Stored records =>
______
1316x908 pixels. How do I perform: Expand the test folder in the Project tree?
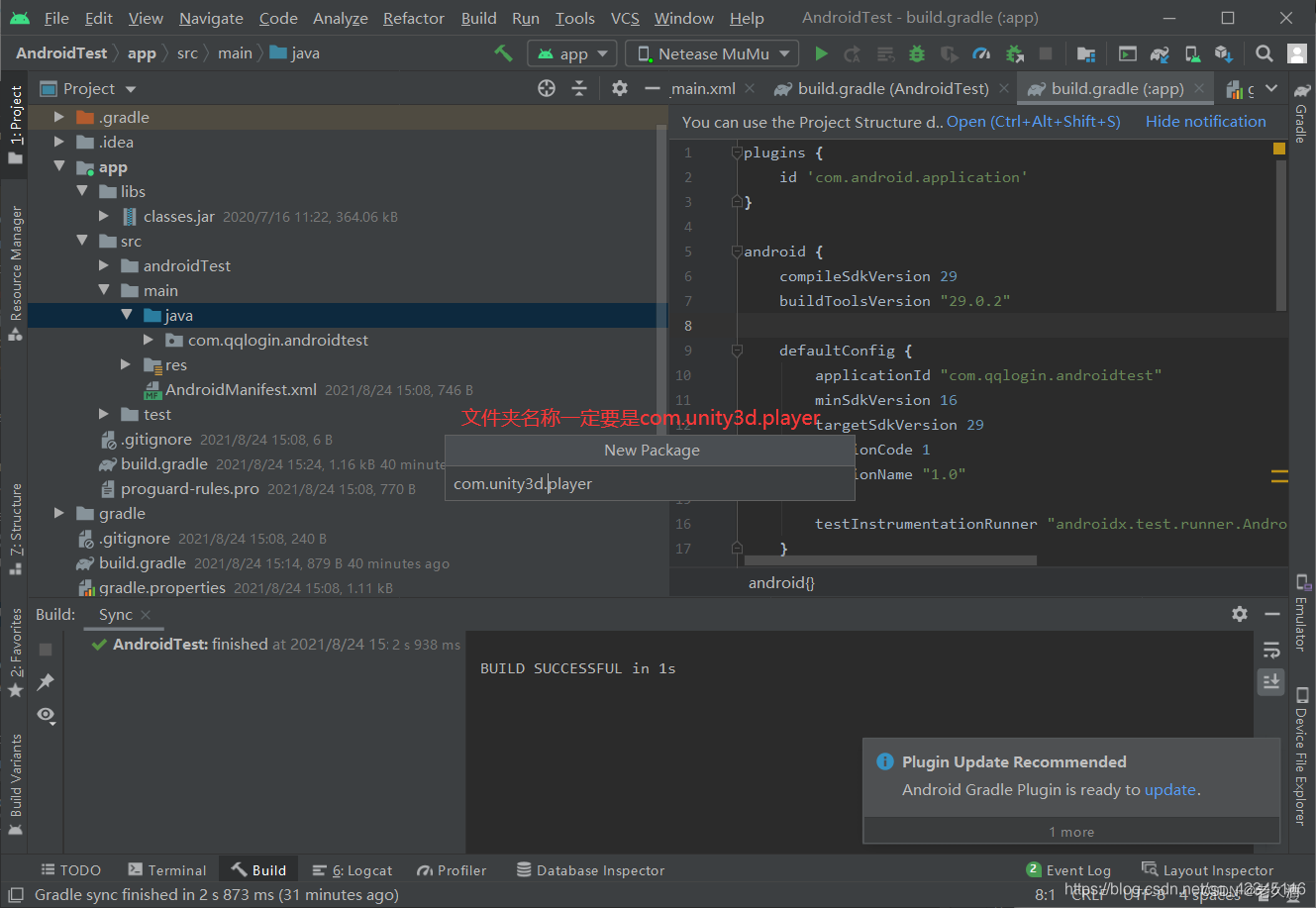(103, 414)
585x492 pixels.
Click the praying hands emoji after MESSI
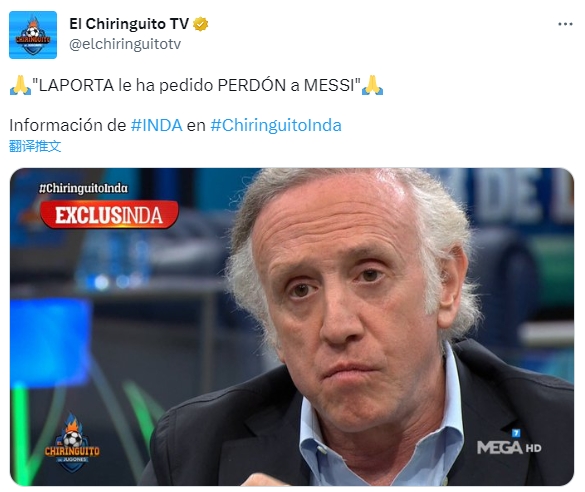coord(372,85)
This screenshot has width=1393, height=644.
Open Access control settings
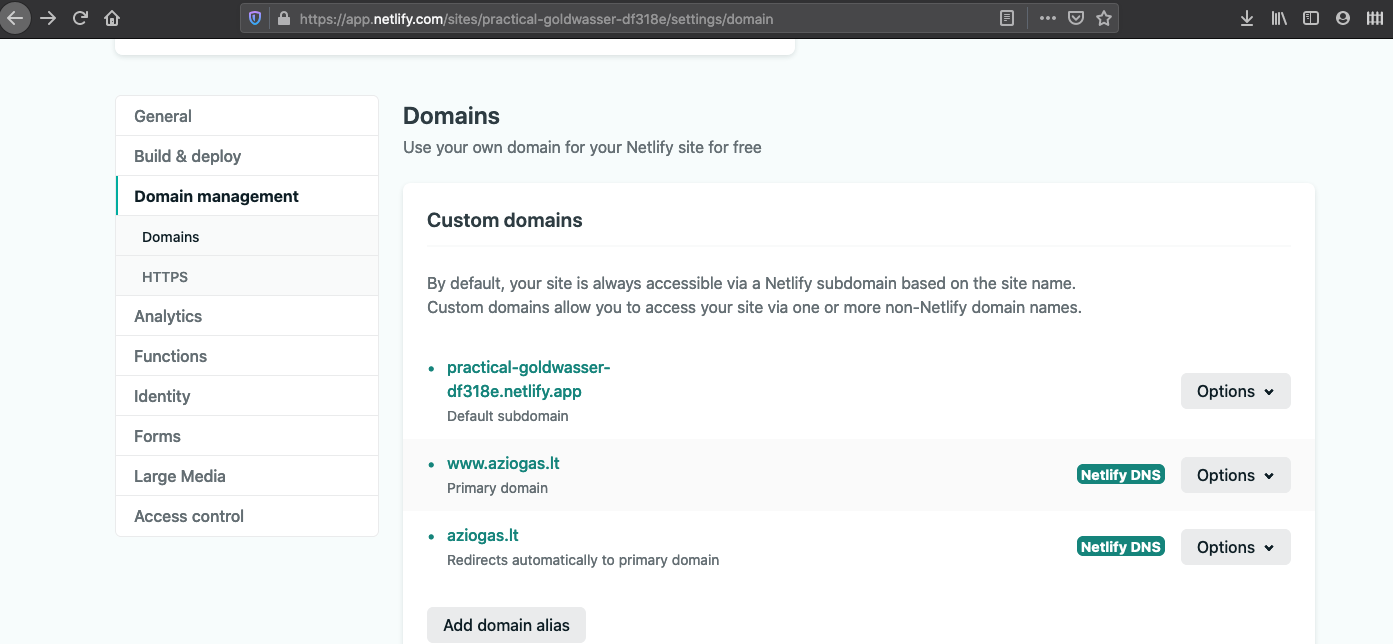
______
WORK REQUEST =>
All of the records above must be copied exactly, except for the pictures.

WRITTEN ANSWER =>
1316x908 pixels. How do I perform: Expand the test folder in the Project tree?
(103, 414)
585x492 pixels.
Click the praying hands emoji after MESSI
coord(372,85)
This screenshot has width=1393, height=644.
Open Access control settings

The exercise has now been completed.